Copy out each line below that has the word "Select" in it.
***** Provided material *****
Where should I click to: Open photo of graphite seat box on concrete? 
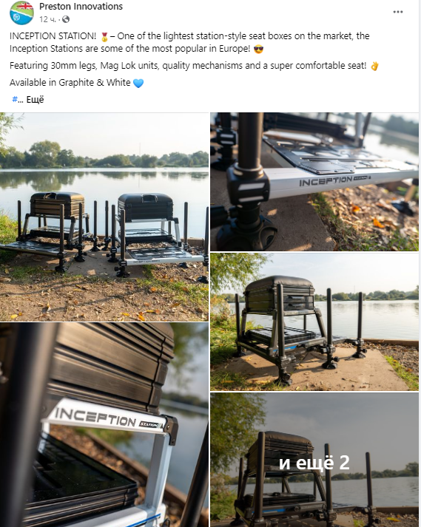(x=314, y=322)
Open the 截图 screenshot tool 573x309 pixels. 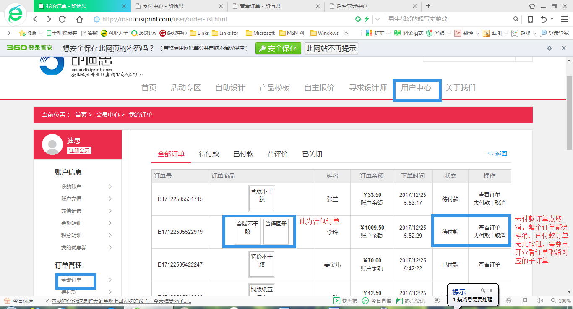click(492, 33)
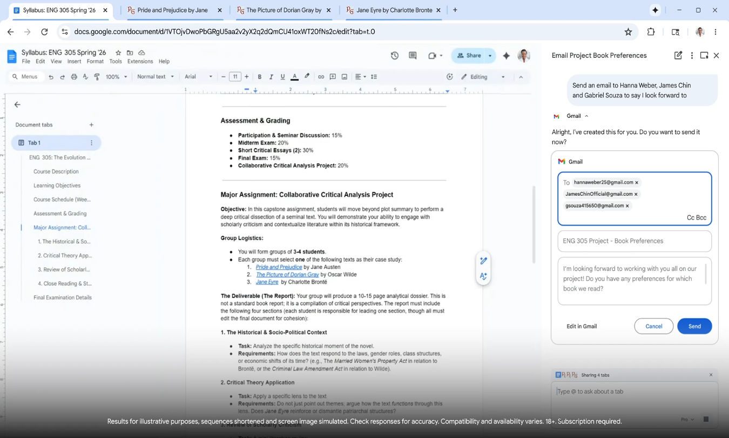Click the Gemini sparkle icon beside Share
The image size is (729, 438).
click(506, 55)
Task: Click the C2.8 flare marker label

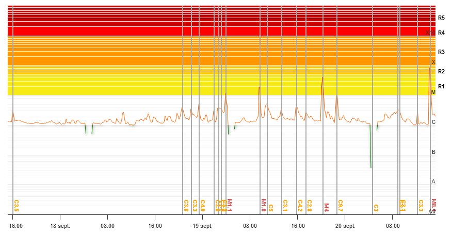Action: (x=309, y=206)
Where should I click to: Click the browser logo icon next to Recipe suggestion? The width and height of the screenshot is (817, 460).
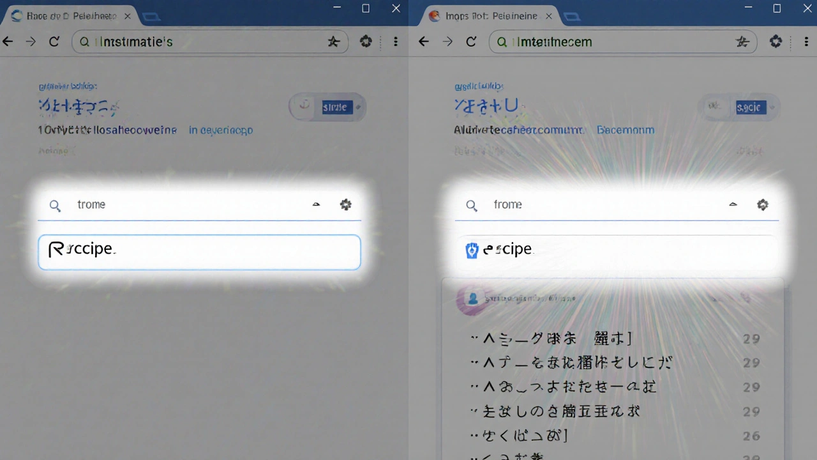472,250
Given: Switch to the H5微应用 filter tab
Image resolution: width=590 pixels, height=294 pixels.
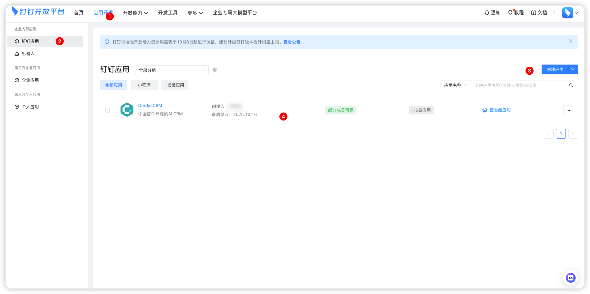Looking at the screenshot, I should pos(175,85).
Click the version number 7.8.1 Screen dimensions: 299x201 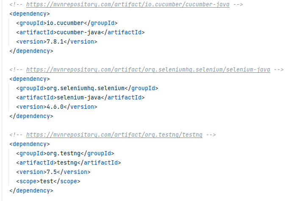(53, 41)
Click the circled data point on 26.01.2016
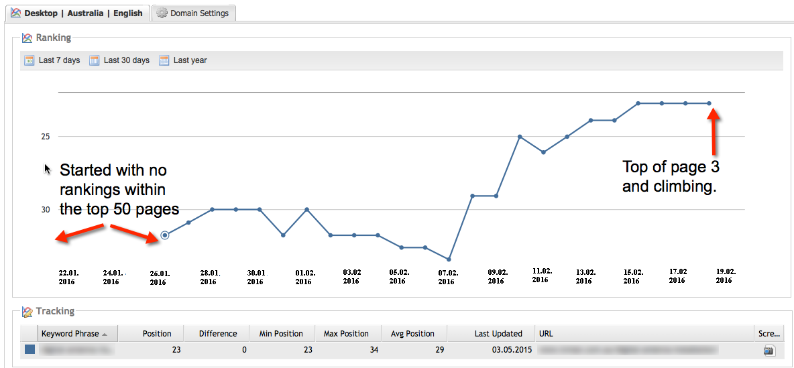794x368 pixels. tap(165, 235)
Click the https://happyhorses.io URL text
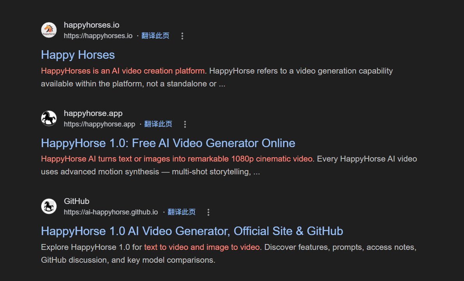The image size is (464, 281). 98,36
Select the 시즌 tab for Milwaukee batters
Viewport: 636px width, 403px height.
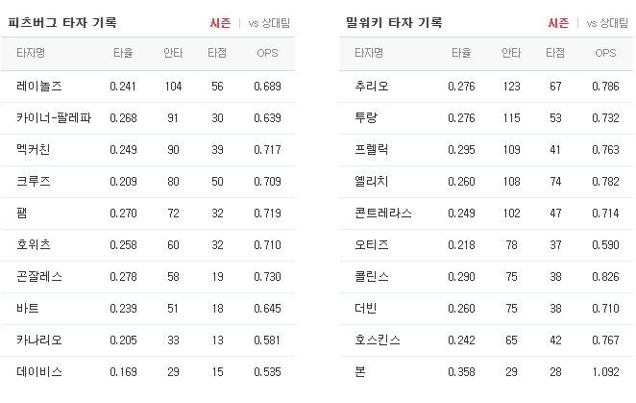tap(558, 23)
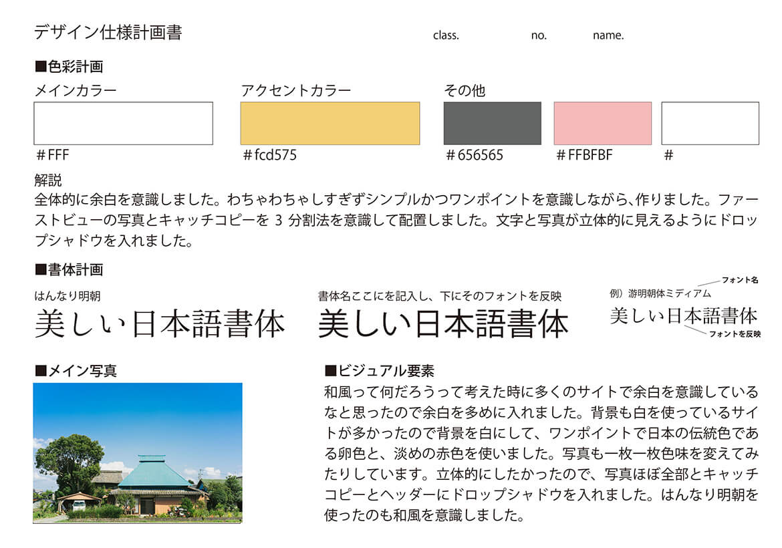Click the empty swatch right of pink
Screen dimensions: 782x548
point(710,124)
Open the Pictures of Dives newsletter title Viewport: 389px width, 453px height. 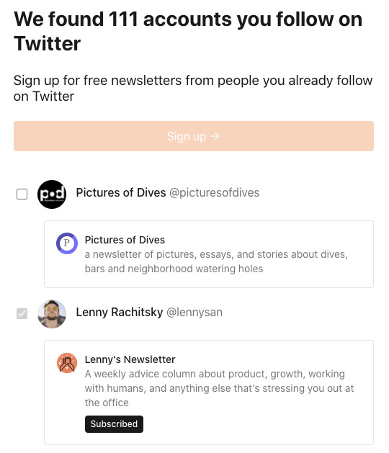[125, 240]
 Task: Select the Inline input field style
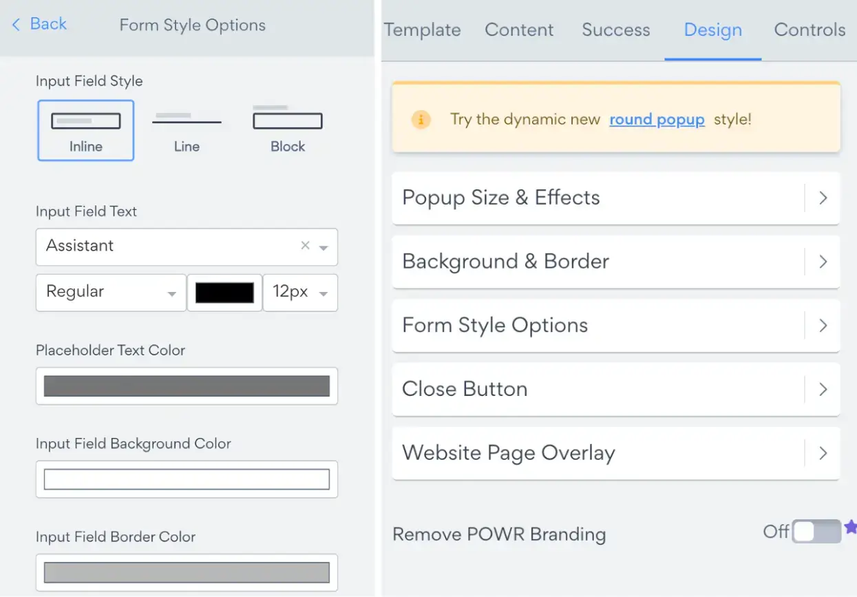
*****
▶ _Result_
Select the 시즌 tab for Milwaukee batters
 Task: Select the Inline input field style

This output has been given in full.